**TRAVAIL DEMANDÉ:**
1. Répondez brièvement aux questions suivantes sur le texte consacré à la e-réputation des médecins.
(a) Selon l'introduction, qu'est-ce qui a poussé les instances juridiques françaises à se prononcer pour la fin de l'interdiction ?
(b) Quel effet les avis négatifs peuvent-ils avoir sur les patients ?
(c) À quoi se heurtent les pratiques de communication des activités médicales ?
2. Prolongez le texte sur la e-réputation des médecins à la suite de sa dernière phrase.

**TEXTE ÉTUDIÉ:**
......

On vous explique pourquoi l’interdiction de publicité va à l’encontre des enjeux de e-réputation pour les médecins et comment la jurisprudence européenne a poussé les instances juridiques françaises à se prononcer pour la fin de cette interdiction.

Sommaire

  • Avis Google, e-réputation: des enjeux pour les médecins
  • Interdiction de la publicité pour les médecins: elle encadre strictement leur présence en ligne
  • Vers la fin de l’interdiction de la publicité pour les médecins
  • Une évolution rassurante pour la e-réputation en ligne des médecins

Avis Google, e-réputation: des enjeux pour les médecins

Aujourd’hui, les avis et les notes sur Google font et défont la réputation des professionnels de santé. De bons avis incitent largement les patients à prendre rendez-vous. En revanche, les avis négatifs peuvent totalement les faire fuir. La réputation des médecins sur internet est donc devenue un enjeu majeur pour tout médecin qui souhaite s’installer ou simplement maintenir son activité. Les usages d’internet ont fait évoluer les pratiques concernant la communication des activités médicales, mais elles se heurtent à l’interdiction de publicité.

......

**DONNÉES PRÉSENTÉES:**
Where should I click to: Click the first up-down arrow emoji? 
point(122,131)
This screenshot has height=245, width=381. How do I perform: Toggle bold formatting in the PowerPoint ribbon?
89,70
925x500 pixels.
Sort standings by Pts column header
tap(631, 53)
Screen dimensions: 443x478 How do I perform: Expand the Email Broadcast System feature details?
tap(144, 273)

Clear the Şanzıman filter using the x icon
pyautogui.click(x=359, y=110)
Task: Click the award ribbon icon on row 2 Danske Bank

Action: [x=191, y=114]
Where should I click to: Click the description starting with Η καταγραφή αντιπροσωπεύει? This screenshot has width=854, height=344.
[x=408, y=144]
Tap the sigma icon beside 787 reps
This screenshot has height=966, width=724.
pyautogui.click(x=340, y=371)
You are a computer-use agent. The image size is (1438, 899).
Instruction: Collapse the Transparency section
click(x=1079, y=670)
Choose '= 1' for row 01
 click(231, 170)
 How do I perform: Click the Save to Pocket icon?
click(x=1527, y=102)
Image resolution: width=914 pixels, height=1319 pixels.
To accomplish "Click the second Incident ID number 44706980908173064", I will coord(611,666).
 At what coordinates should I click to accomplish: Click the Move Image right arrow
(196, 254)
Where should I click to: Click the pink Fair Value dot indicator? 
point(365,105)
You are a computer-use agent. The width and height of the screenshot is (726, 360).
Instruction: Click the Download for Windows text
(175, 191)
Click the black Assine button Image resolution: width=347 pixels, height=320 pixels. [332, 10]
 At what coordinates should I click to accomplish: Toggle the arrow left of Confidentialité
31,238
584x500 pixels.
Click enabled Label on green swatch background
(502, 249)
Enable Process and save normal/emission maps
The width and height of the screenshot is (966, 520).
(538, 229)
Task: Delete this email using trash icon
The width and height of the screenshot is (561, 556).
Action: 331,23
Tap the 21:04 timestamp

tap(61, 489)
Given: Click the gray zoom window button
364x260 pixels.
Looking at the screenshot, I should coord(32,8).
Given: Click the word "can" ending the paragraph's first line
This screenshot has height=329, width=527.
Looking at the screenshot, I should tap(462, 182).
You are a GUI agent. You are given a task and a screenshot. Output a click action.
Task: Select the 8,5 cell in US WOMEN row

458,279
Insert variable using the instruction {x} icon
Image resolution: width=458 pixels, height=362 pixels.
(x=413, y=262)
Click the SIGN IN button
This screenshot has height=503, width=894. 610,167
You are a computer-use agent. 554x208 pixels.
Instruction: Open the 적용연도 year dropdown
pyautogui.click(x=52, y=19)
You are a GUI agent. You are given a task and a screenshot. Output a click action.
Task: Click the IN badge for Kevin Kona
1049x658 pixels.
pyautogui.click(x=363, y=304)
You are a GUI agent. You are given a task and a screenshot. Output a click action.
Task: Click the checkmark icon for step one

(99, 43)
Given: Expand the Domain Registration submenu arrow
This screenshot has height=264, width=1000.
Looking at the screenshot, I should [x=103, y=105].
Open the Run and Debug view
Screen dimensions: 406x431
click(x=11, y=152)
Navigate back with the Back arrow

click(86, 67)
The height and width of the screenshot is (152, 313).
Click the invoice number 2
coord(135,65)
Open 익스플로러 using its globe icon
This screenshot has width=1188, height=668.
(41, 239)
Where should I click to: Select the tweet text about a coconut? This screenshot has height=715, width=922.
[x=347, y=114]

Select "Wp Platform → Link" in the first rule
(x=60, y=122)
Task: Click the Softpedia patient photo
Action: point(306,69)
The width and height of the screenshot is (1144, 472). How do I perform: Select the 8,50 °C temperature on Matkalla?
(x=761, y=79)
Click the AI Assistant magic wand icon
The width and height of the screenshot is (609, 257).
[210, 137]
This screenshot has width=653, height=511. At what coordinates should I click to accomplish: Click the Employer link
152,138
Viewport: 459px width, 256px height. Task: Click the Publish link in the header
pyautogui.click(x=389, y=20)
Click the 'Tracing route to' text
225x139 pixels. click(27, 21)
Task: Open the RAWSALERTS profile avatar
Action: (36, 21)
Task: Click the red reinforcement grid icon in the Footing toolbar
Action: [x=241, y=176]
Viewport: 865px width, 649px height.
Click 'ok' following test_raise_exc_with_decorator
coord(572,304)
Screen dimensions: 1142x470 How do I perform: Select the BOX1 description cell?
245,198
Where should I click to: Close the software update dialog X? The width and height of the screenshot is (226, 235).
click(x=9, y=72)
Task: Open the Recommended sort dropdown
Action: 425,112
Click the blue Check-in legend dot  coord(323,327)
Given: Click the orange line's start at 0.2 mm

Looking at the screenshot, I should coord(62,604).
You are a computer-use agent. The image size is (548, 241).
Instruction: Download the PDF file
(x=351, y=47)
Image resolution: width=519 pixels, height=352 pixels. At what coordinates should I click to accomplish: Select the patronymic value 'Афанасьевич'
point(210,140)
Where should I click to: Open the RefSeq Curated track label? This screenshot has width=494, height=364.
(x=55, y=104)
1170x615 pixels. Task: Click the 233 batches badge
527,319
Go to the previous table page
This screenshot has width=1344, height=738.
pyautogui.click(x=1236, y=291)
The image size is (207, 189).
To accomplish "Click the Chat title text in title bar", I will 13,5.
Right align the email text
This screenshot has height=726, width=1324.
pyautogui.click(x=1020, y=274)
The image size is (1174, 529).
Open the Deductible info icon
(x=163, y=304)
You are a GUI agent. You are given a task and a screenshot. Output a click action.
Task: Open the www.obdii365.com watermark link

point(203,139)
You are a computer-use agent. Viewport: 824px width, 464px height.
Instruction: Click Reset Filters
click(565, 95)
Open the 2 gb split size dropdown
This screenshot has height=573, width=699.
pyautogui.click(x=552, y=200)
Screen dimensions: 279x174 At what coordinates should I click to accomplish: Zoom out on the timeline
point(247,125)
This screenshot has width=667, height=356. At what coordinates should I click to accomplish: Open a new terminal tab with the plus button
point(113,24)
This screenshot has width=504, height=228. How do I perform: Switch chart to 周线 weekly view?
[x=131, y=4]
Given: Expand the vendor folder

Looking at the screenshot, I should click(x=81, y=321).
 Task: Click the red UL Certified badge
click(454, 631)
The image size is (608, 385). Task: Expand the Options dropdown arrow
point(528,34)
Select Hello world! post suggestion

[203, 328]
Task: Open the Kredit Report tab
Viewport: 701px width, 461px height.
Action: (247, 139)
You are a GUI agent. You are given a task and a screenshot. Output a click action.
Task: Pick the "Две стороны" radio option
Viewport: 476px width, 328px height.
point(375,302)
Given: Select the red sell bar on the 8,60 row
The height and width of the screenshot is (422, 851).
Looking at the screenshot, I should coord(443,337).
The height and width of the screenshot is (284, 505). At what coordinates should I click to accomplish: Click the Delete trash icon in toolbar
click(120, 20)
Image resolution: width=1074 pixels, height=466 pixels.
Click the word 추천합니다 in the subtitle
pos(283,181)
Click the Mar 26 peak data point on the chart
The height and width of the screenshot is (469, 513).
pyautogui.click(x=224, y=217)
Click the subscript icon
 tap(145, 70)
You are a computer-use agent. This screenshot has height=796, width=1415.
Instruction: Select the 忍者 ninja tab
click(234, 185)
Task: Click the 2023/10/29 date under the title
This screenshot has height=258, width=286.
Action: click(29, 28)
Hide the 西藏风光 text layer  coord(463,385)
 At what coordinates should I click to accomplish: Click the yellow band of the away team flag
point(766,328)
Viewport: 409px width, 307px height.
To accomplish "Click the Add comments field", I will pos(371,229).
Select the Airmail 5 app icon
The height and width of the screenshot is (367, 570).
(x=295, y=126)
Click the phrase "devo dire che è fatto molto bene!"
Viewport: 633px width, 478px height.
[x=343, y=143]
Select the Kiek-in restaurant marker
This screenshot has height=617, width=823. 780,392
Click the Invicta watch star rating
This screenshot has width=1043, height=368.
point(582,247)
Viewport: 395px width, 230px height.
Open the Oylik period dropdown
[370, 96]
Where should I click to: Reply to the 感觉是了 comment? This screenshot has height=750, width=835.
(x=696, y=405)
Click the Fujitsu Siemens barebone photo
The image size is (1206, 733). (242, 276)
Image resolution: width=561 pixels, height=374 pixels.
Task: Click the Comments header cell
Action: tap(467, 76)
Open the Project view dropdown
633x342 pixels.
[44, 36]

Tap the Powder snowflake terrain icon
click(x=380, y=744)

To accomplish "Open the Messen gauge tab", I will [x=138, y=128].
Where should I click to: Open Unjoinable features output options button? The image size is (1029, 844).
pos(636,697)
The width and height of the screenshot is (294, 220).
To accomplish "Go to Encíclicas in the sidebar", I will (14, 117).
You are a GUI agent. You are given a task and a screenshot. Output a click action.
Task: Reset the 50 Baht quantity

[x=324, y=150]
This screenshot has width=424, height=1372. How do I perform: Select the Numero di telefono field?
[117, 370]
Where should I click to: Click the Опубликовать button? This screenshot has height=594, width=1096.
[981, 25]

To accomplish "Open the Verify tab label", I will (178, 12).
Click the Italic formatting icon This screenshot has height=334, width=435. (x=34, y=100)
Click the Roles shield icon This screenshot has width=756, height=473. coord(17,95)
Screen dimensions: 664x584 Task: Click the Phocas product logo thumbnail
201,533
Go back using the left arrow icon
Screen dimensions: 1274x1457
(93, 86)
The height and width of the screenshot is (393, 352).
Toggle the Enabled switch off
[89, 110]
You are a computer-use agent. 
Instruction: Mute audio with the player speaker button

......

**RÉPONSES NUMÉROTÉES:**
1.
(a) La jurisprudence européenne.
(b) Ils peuvent totalement les faire fuir.
(c) À l'interdiction de publicité.

2.
Interdiction de la publicité pour les médecins: elle encadre strictement leur présence en ligne

En effet, le code de déontologie médicale, figurant dans le code de la Santé Publique, interdit sous l’article 19 toute publicité pour les médecins. Selon le Conseil national de l’ordre des médecins (CNOM), cette interdiction pose un cadre stricte quant à la présence en ligne des médecins. Dans son rapport de 2016 “Le médecin dans la société de l’information et de la communication », le CNOM affirme que la déontologie médicale ne s’oppose pas à la diffusion et à l’actualisation d’informations de portée générale sur le site internet personnel du médecin. En revanche, le CNOM condamne l’incitation à la publication de commentaires sur les sites des praticiens. « L’attribution d’étoiles via des applications” est également bannie. Il considère que ces pratiques entrent dans une activité publicitaire. 

Paradoxalement, il publie en 2018 un “guide pratique” pour aider les médecins à gérer leurs avis en ligne et améliorer leur réputation. Cela témoigne d’un décalage entre la réalité des pratiques internet et les recommandations du CNOM en termes de déontologie médicale. Mais la loi relative à la publicité pour les médecins est en passe de subir des évolutions majeures. Elles semblent largement favorables aux nouvelles pratiques liées au numérique.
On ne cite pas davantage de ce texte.